If you’re starting to feel the effects of cabin fever from all the bluff and bluster around blockchain hype today, Gartner argues that by 2023 it will be a case of man overboard.
According to the analyst firm’s latest note, up to 90% of initiatives featuring the application of blockchain technologies in the supply chain will suffer ‘blockchain fatigue’ by 2023 due to a lack of strong use cases.
This can essentially be boiled down as a microcosm of Gartner’s long-held hype cycle theorem. According to the company’s most recent chart (below), 2023 appears to be right in the middle of the trough of disillusionment for blockchain. While the company advocates that within five years the majority of blockchain’s core technical challenges are likely to be resolved, this may not translate smoothly into becoming a core part of business.
The landscape today has more than a passing similarity to the cloud landscape of several years ago. Stakeholders were dipping their toes in, conversations converged around public, private or hybrid as the best strategy, before consensus emerged and, through multi-cloud, becoming a core part of the economy.
For blockchain, determining a path to value remains a key roadblock. At MWC Barcelona in February, Brett May, VP and COO of Internet of Things (IoT) research at McKinsey, posited that more than half of companies polled (58%) who had gone into production with their IoT initiatives had seen at least a 5% increase in revenue.

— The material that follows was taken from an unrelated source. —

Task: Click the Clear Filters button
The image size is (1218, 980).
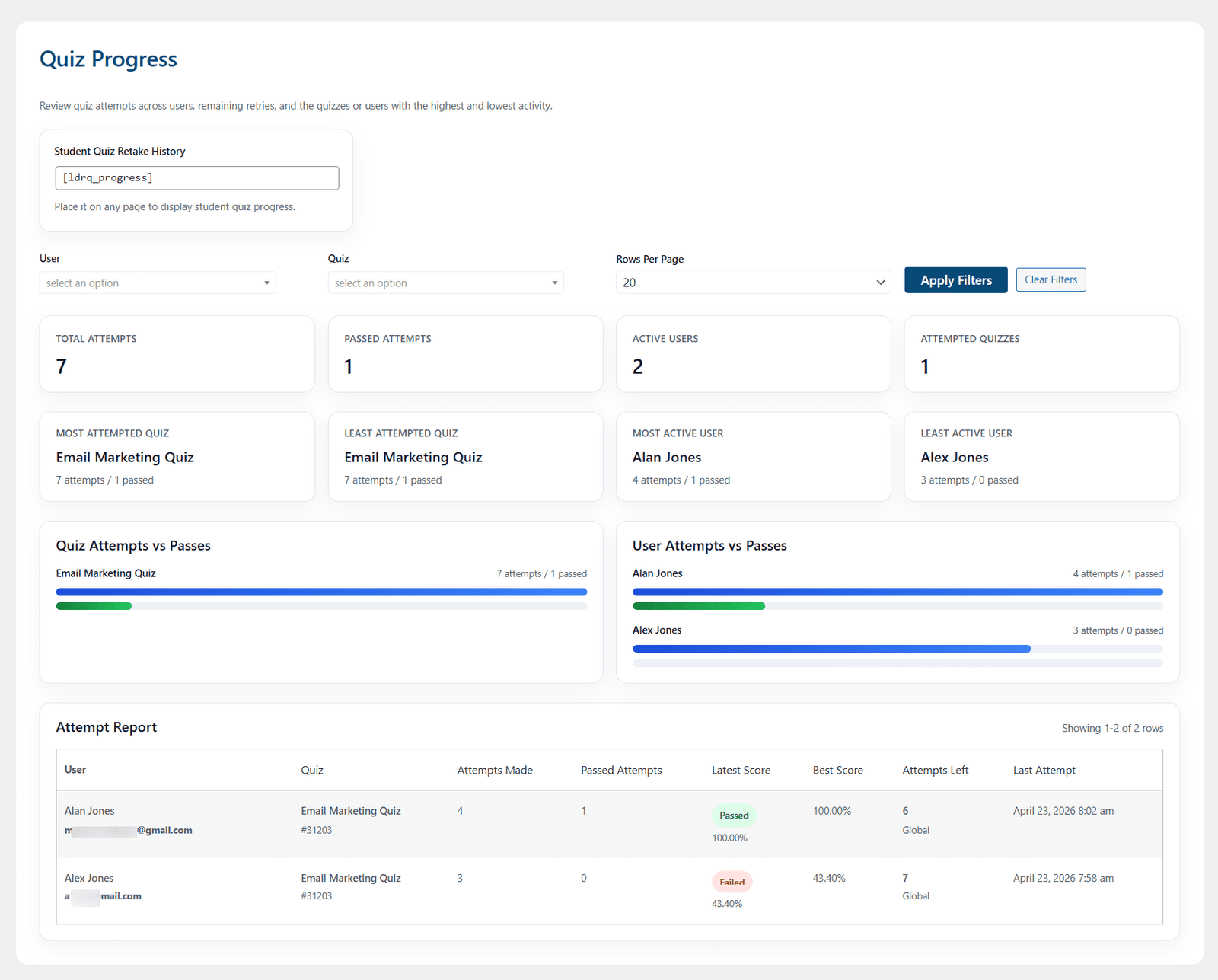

The question, therefore, is simple: what needs to happen to cross the chasm? “Supply chain blockchain projects have mostly focused on verifying authenticity, improving traceability and visibility, and improving transactional trust,” said Alex Pradhan, senior principal research analyst at Gartner in a statement. “However, most have remained pilot projects due to a combination of technology immaturity, lack of standards, overly ambitious scope and a misunderstanding of how blockchain could, or should, actually help the supply chain.

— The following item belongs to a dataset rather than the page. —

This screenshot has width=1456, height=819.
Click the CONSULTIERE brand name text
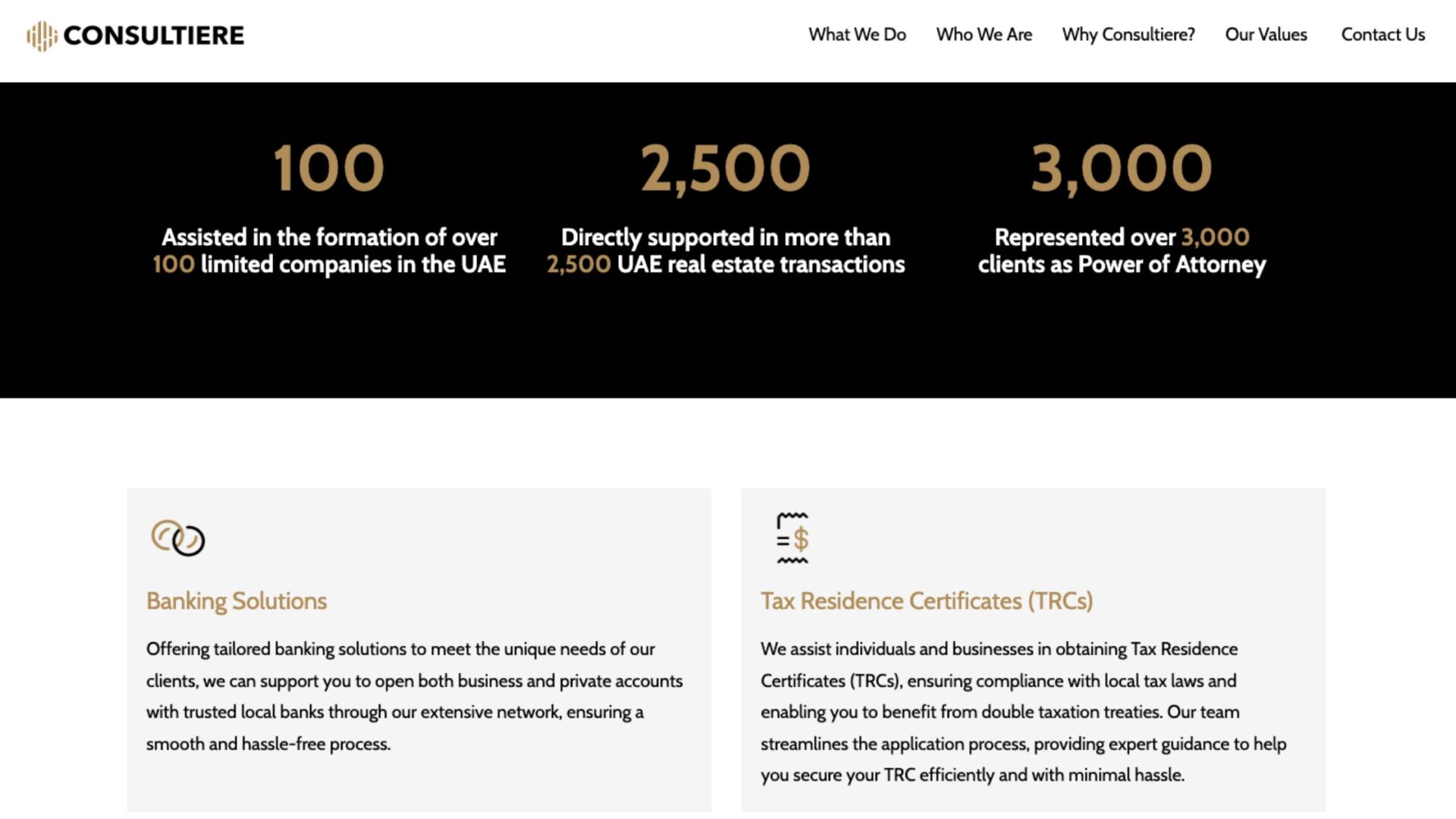coord(154,36)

“Inevitably, this is causing the market to experience blockchain fatigue,” Pradhan added.
Douglas Horn, architect at Telos Blockchain, similarly sees it from a technical perspective. This may not be surprising, given Horn authored the company’s whitepaper and is a key part of Telos’ vision as an enabler of cutting-edge EOSIO software – but there is also a cultural element at play.
“We have to look at the fact that a lot of these proof of concepts for the last year have never elevated to a useful piece,” Horn told The Block. “I think that’s very much tied to the fact that when people look at this, and they really do the maths, they’re realising that there was, on the current platforms available at the time, simply no real way to scale.
“Until the network’s there, built and active, that it can be rolled out on, nobody’s going to roll out, because they’re dooming themselves to failure,” Horn added. “I think these [enterprise decision makers] are very smart, and they realise they probably have one chance to graduate from POC to working solution – and they don’t want to mess up their chance by doing it on a platform like Ethereum where it will never scale.”
Gartner added that organisations should remain ‘cautious’ about blockchain adoption and ‘not to rush into making blockchain work in their supply chain until there is a clear distinction between hype and core capability.’